THE PROBLEM:
From the line with "Tap the purple-haired character card" through the final line of the entries below, write out each line exactly and nothing else.

Stored dataset items:
● ● ● ● ● ● ●

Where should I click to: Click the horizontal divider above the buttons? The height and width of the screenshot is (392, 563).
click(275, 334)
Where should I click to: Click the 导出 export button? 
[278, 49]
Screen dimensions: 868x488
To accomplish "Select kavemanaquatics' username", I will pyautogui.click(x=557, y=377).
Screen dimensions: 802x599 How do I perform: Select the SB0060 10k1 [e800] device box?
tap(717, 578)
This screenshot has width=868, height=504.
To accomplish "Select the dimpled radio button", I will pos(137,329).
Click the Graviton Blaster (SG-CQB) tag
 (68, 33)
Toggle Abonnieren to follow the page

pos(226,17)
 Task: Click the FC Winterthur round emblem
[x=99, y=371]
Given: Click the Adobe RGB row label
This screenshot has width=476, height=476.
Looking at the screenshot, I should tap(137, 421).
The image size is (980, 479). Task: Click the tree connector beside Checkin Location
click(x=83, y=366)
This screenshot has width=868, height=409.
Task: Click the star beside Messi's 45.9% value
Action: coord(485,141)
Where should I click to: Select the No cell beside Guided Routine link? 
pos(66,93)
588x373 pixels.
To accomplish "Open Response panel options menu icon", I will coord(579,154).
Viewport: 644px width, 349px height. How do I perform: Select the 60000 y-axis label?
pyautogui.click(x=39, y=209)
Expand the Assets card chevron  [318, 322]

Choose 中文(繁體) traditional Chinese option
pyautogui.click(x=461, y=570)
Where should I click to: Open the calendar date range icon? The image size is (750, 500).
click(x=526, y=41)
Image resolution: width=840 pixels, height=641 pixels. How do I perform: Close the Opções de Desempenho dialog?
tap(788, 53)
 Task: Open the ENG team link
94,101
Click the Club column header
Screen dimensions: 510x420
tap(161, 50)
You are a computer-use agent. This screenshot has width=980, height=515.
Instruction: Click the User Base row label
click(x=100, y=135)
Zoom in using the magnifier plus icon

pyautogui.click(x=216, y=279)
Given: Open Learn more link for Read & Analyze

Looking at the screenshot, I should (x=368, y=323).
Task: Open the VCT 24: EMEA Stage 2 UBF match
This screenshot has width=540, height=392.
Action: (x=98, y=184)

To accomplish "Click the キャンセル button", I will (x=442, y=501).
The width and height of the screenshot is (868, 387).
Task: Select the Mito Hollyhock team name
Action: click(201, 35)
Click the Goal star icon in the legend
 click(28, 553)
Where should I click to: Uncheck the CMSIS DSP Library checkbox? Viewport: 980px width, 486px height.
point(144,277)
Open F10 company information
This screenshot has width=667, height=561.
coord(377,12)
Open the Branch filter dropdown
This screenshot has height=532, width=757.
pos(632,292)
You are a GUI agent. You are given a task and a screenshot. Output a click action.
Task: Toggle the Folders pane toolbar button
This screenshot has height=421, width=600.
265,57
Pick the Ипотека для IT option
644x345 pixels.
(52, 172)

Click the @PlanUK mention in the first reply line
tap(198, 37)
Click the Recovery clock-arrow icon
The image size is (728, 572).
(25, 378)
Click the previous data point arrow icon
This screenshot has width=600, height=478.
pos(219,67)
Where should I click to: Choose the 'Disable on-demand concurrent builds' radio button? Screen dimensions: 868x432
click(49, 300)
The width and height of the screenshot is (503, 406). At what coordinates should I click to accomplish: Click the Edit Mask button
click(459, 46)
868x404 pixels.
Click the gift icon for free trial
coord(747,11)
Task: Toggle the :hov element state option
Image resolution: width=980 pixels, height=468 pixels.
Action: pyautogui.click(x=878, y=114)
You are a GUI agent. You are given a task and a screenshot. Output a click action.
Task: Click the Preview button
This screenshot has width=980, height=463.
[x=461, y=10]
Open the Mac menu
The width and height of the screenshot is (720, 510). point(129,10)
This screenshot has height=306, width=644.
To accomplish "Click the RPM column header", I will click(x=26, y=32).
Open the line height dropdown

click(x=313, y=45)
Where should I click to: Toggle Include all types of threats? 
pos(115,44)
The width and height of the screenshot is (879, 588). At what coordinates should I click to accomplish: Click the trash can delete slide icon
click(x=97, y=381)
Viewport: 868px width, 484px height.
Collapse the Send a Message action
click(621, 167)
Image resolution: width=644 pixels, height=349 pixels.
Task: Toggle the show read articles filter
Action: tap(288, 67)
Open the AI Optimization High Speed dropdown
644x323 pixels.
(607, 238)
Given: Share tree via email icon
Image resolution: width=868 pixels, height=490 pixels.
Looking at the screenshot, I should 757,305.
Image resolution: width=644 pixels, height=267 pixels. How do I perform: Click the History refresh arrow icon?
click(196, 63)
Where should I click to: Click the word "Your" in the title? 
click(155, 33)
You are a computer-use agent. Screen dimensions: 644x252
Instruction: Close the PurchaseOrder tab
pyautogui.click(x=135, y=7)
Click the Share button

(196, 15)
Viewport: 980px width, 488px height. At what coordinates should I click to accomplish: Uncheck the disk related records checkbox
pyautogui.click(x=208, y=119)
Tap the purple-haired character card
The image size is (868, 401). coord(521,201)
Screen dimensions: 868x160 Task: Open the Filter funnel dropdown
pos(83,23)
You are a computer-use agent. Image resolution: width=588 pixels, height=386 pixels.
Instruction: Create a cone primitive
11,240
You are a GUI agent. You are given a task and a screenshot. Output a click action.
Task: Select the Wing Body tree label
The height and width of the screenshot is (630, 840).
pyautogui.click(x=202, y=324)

● ● ● ● ● ● ●

EXERCISE SOLUTION:
Tap the purple-haired character card
The image size is (868, 401). coord(521,201)
Screen dimensions: 868x160 Task: Open the Filter funnel dropdown
pos(83,23)
You are a computer-use agent. Image resolution: width=588 pixels, height=386 pixels.
Instruction: Create a cone primitive
11,240
You are a GUI agent. You are given a task and a screenshot. Output a click action.
Task: Select the Wing Body tree label
The height and width of the screenshot is (630, 840).
pyautogui.click(x=202, y=324)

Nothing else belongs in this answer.